Benchmarking Neighbor Discovery
draft-cerveny-bmwg-ipv6-nd-06

Abstract

This document is a benchmarking instantiation of RFC 6583: “Operational Neighbor Discovery Problems” [RFC6583]. It describes a general testing procedure and measurements that can be performed to evaluate how the problems described in RFC 6583 may impact the functionality or performance of intermediate nodes.

Requirements Language

The key words "MUST", "MUST NOT", "REQUIRED", "SHALL", "SHALL NOT", "SHOULD", "SHOULD NOT", "RECOMMENDED", "MAY", and "OPTIONAL" in this document are to be interpreted as described in RFC 2119 [RFC2119].

Status of This Memo

This Internet-Draft is submitted in full conformance with the provisions of BCP 78 and BCP 79.

Internet-Drafts are working documents of the Internet Engineering Task Force (IETF). Note that other groups may also distribute working documents as Internet-Drafts. The list of current Internet-Drafts is at http://datatracker.ietf.org/drafts/current/.

Internet-Drafts are draft documents valid for a maximum of six months and may be updated, replaced, or obsoleted by other documents at any time. It is inappropriate to use Internet-Drafts as reference material or to cite them other than as "work in progress."

This Internet-Draft will expire on July 8, 2015.

Copyright Notice

Copyright (c) 2015 IETF Trust and the persons identified as the document authors. All rights reserved.

▶ _Exercise tasks_
A) Quote the passage of the Neighbor Discovery benchmarking draft from "The key words" up to and including "RFC 2119 [RFC2119].", word for word.
B) Summarize the Neighbor Discovery benchmarking draft in two sentences.

▶ _Provided material_
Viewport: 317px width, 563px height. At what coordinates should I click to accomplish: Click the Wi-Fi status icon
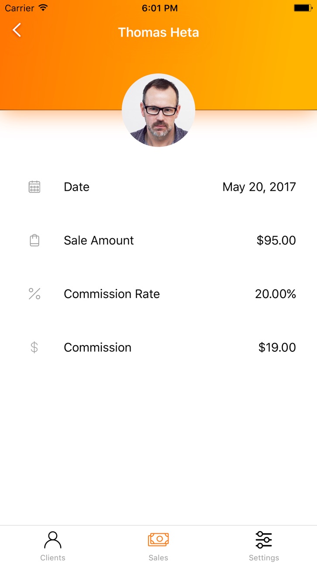click(43, 8)
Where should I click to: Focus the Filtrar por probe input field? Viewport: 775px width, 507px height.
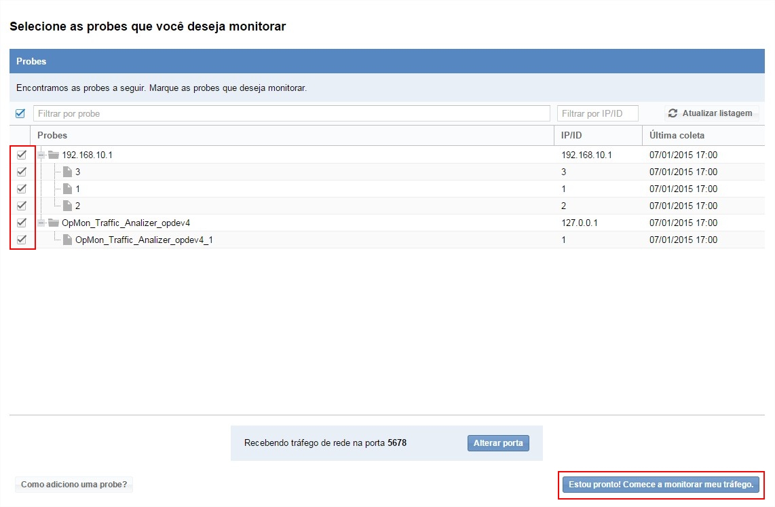pos(291,113)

▶ _Responses_
A)
The key words "MUST", "MUST NOT", "REQUIRED", "SHALL", "SHALL NOT", "SHOULD", "SHOULD NOT", "RECOMMENDED", "MAY", and "OPTIONAL" in this document are to be interpreted as described in RFC 2119 [RFC2119].

B) The draft is a benchmarking instantiation of RFC 6583, "Operational Neighbor Discovery Problems." It describes a general testing procedure and measurements for evaluating how the problems in RFC 6583 may affect the functionality or performance of intermediate nodes, and as an Internet-Draft it is valid for at most six months and expires on July 8, 2015.